PAGE EXTRACT ▸
“I’ll play it first and I’ll tell you what it is later.” – Miles Davis
Ambient Music Guide started life in 1992 as a reference book manuscript.
In 2001 it became a website, in retrospect one of my better life choices.
The years of accumulated grief from shopping it around unsympathetic publishers soon disappeared as the site gained a following and allowed me to grow and revise the content as the years passed.
The site remains non-commercial and fully independent – my aim has always been to educate and turn people on to good music.
The art of the album
Ambient Music Guide’s focus is on reviews of great essential contemporary ambient, instrumental and downtempo albums spanning the 1960’s through to the present day.
You’ll find most of the reviews in the Essential Albums & Artists section, but also in the annual Best Of Year features and – for brand new releases that I think are outstanding – occasionally on the AMG blog feed.
If you’re old enough to remember dull-sounding cassettes and crackly vinyl records, you would appreciate that the arrival of digital recording via compact disc in the 1980’s truly liberated the ambient zone. Quiet passages could be heard in pristine sound quality and free of crackles and hiss; sound effects and deep bass were reproduced in all their dynamic glory; and with a length of up to 80 minutes per disc the format was ideal for extended compositions and uninterrupted listening.
Now in the 21st century the game has changed again: the advent of digital downloads and streaming threatens to redefine the actual concept of the album itself, with users often free to pick and choose what individual tracks they want to purchase.
For now, however, the album format – whether on CD, download or streaming form – remains the prime vehicle of artistic expression in the ambient and downtempo worlds. It remains my main focus.
What I’ve covered and why
“Ambient and downtempo” is a broad church and I want to stress that AMG’s Essential Albums & Artists section is not and never will be comprehensive.
In the early 90’s when I began this project it started in that direction but within a few years I realised the impossibility of the task, whether laboured over by one writer or ten. An attempt at comprehensiveness is fraught with problems. With music that is so wilfully eclectic, just how far do you extend into jazz? Into rock? Into dance music?
Instead, the Essential Albums & Artists section concentrates on a more selective but still wide range of ambient, downtempo and atmospheric releases and artists that I think are fantastic and worthy of discovery. There are usually no complete discographies, except on rare occasions where every release by an artist, series or label happens to float my boat.

TASKS TO CARRY OUT ▸
**a)** Answer these questions from the Ambient Music Guide page:
(i) In what year did Ambient Music Guide begin as a reference book manuscript?
(ii) In what year did it become a website?
(iii) How many minutes of music could a compact disc hold at most?
**b)** According to the Ambient Music Guide page, why is the Essential Albums & Artists section not meant to be comprehensive? Answer in one to three sentences.
**c)** Rewrite the Ambient Music Guide page from "For now, however, the" to "my main focus.", changing "prime vehicle" to "chief vehicle".
Work only from the Ambient Music Guide page above.

ENTRIES PROVIDED ▸
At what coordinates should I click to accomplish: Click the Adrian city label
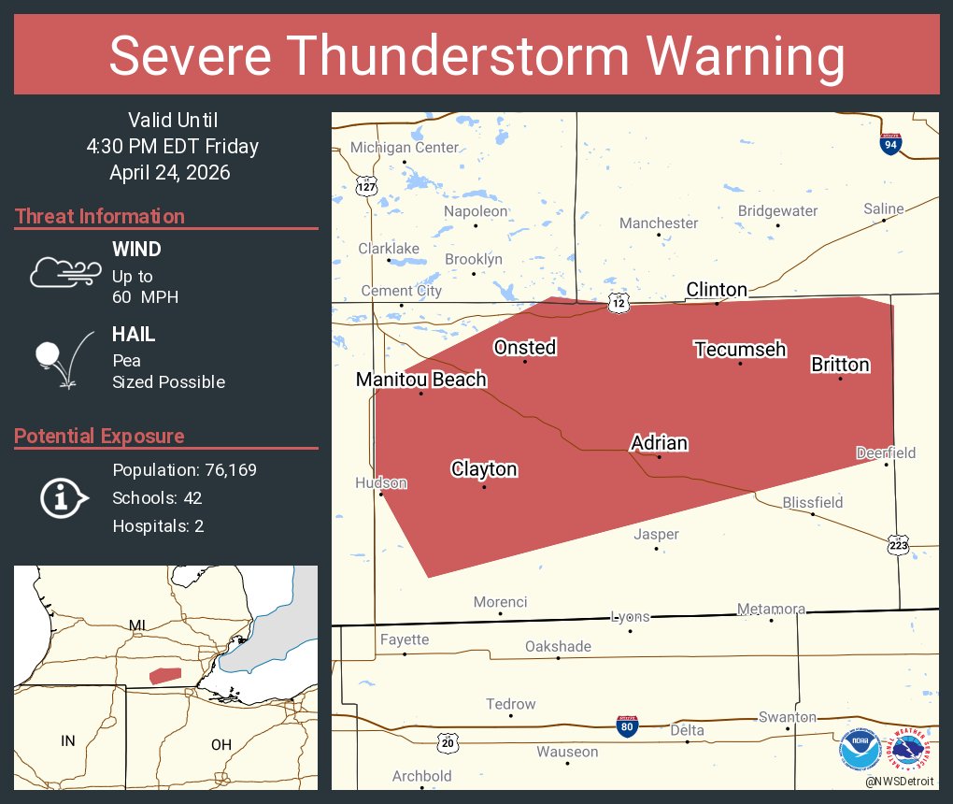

...

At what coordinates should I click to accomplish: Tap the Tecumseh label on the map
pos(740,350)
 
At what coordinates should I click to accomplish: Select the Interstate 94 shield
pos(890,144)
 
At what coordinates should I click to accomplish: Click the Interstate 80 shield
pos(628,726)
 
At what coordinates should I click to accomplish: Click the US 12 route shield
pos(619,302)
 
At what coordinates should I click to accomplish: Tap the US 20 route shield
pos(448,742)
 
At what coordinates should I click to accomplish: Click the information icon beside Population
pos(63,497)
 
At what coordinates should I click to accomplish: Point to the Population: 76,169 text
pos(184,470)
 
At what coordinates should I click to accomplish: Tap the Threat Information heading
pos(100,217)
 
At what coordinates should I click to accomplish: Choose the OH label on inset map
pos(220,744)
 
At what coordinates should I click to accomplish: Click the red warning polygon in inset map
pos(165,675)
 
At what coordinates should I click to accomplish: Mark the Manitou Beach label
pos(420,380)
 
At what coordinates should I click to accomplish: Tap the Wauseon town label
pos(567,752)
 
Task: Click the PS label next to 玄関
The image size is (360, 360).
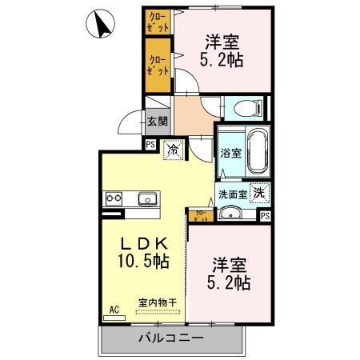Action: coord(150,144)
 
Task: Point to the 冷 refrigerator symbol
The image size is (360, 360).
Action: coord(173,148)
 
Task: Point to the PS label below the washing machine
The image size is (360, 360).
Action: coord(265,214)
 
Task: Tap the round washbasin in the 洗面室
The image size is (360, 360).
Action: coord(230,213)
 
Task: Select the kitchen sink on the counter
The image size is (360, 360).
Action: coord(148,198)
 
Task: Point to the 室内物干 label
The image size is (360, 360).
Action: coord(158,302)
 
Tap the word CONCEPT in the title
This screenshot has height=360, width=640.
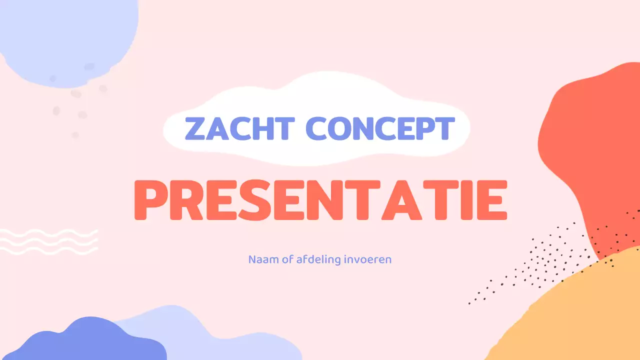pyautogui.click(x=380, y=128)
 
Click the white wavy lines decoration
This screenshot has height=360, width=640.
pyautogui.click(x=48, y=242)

SOLUTION SET ▸
**a)**
(i) 1992
(ii) 2001
(iii) Up to 80 minutes

**b)** Within a few years of starting in the early 90's, the author realized that covering everything was impossible, whether one writer or ten did the work. The music is so eclectic that there is no clear limit on how far to extend into jazz, rock or dance music.

**c)**
For now, however, the album format – whether on CD, download or streaming form – remains the chief vehicle of artistic expression in the ambient and downtempo worlds. It remains my main focus.